- Reading passage -

LJ’s Design Institute (DI) in Cuyahoga County, OH, was itself an example of one of the major trends it planned to cover—flexibility. When Hurricane Sandy rendered New York–based LJ staff and many presenters incommunicado or unable to travel to the event on its originally scheduled date, architects and the event’s host, the Cuyahoga County Public Library (CCPL), worked with LJ to pull off a rescheduled get-together only a month later on December 14, 2012. Attendees rearranged their schedules to provide a full house despite the short notice and approaching holiday season.
By the time architects and attendees alike made it to the Focus on Flexibility panel, everyone involved had already practiced what they preached and were ready to get down to brass tacks. Gillian Miller, operations project manager, Queens Library, NY, led a panel on the practical aspects of how to deliver a flexible facility that can adapt to the challenges we can’t predict, decades down the line.
Adrianne Ralph, facilities design coordinator, King County Library System, WA, recommended designing for simplicity: a rectangular or square space with as few columns as possible, with an intuitive flow of traffic, to minimize the need for signage (or asking a librarian where the bathrooms are).
Richard Ortmeyer, principal, Bostwick Design Partnership, took the principle of repurposeable space one step further, suggesting that libraries choose their sites with room to expand—and to look at “soft space” that can be easily adapted to satisfy a variety of uses without professional intervention. Ortmeyer also suggested putting the windows where people can see fun things happening in the library—that the building should “be its own billboard.”
Meanwhile, Tracy Sweeney, project architect/designer, senior associate, Fanning Howey Associates, suggested that “mass customization,” which works with computer-aided manufacturing to produce custom output, will make having some features tailored specifically to a single library’s users’ needs and tastes more affordable in the future. She emphasized the importance of making room for content creation but cautioned against becoming “so future-focused that you don’t invest in current expectations.” She also pointed to the trend toward making the back end of how the library works visible to patrons via things like transparent sections of raised floors or visible automatic sorters. Sweeney noted that, ironically, it can be “[hard] to design a high-end space that shows some of the ‘stage magic’ but not all.”

- Tasks and exercises -
**1)** Reproduce the part of the report on flexible library design that runs from "LJ’s Design Institute" down to "approaching holiday season.", with every word unchanged.
**2)** Take the report on the library design panel further, picking up right after its last sentence.

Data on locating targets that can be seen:
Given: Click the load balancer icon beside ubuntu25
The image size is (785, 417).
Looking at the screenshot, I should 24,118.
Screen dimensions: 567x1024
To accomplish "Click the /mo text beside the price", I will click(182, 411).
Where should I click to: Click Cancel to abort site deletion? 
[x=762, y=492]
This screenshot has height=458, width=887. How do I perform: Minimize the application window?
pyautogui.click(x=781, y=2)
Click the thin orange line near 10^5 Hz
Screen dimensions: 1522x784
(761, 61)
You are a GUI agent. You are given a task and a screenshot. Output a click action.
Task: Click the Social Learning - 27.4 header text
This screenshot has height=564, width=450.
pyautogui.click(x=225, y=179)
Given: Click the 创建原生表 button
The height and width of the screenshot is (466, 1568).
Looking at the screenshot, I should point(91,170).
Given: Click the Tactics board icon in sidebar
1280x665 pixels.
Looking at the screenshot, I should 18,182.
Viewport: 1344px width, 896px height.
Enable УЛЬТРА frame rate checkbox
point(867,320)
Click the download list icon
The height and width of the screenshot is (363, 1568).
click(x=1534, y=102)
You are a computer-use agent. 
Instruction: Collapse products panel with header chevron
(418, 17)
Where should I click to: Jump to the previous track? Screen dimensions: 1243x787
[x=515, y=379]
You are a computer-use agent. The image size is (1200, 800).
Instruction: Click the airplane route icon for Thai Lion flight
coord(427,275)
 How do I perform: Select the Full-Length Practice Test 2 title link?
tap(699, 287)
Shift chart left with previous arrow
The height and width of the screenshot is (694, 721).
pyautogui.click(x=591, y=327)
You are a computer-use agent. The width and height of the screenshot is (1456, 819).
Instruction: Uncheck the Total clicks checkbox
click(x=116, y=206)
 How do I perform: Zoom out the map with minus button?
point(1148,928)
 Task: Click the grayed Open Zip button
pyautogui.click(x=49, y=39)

- Answers below -
**1)**
LJ’s Design Institute (DI) in Cuyahoga County, OH, was itself an example of one of the major trends it planned to cover—flexibility. When Hurricane Sandy rendered New York–based LJ staff and many presenters incommunicado or unable to travel to the event on its originally scheduled date, architects and the event’s host, the Cuyahoga County Public Library (CCPL), worked with LJ to pull off a rescheduled get-together only a month later on December 14, 2012. Attendees rearranged their schedules to provide a full house despite the short notice and approaching holiday season.

**2)**
Taking a broader interpretation of future-focus, one that encompasses the planet and not just the library, solar tubes, storm water for irrigation, and geothermal heating were concepts all raised during the day. (Investing in these ecofriendly technologies may cost more up-front but will save on operating costs, as well as environmental impacts, in the future.) Ortmeyer summed up the essence of a flexible design by saying, “Everything that can be furniture, should be.”
Furnishing the future
Furniture vendors were certainly ready to take up that challenge. In the Product and Furniture Showcase, moderated by Rebecca Miller, editor in chief, School Library Journal, panelists from Spacesaver Corp., Demco Interiors, Tech Logic, TMC Furniture, Brodart Contract Furniture, and AGATI Furniture highlighted trends in library furnishings, which included many different configurations of freestanding banquettes and lifting desks.
The theme of showing the stage magic was repeated—“libraries today want materials handling systems to be more visible to patrons, transparent from book drop to workroom,” Steve Day, sales consultant, Tech Logic, explained, which can be a challenge in legacy buildings. Other trends included a focus on ergonomics in general, and senior citizen-friendly furniture in particular, which is not too deep or low, so patrons can get their feet under them to rise. Tiltable bottom shelves make the lower collection items more visible without stooping, and Lucas Fanning, marketing manager of Brodart, sounded a green note, citing demand for locally sourced lumber and Forest Stewardship Council (FSC) chain-of-custody documentation.
The community library
On the Incorporating Community panel, Sari Feldman, CCPL’s executive director, polled architects and fellow librarians on how to give a library local flavor, a discussion that proved, ultimately, to be less about incorporating local construction materials than about how to discover and meet the needs of the patrons who will actually use that library. For example, Feldman’s library focus groups and feedback processes have generated top priorities ranging from cafés to meeting space.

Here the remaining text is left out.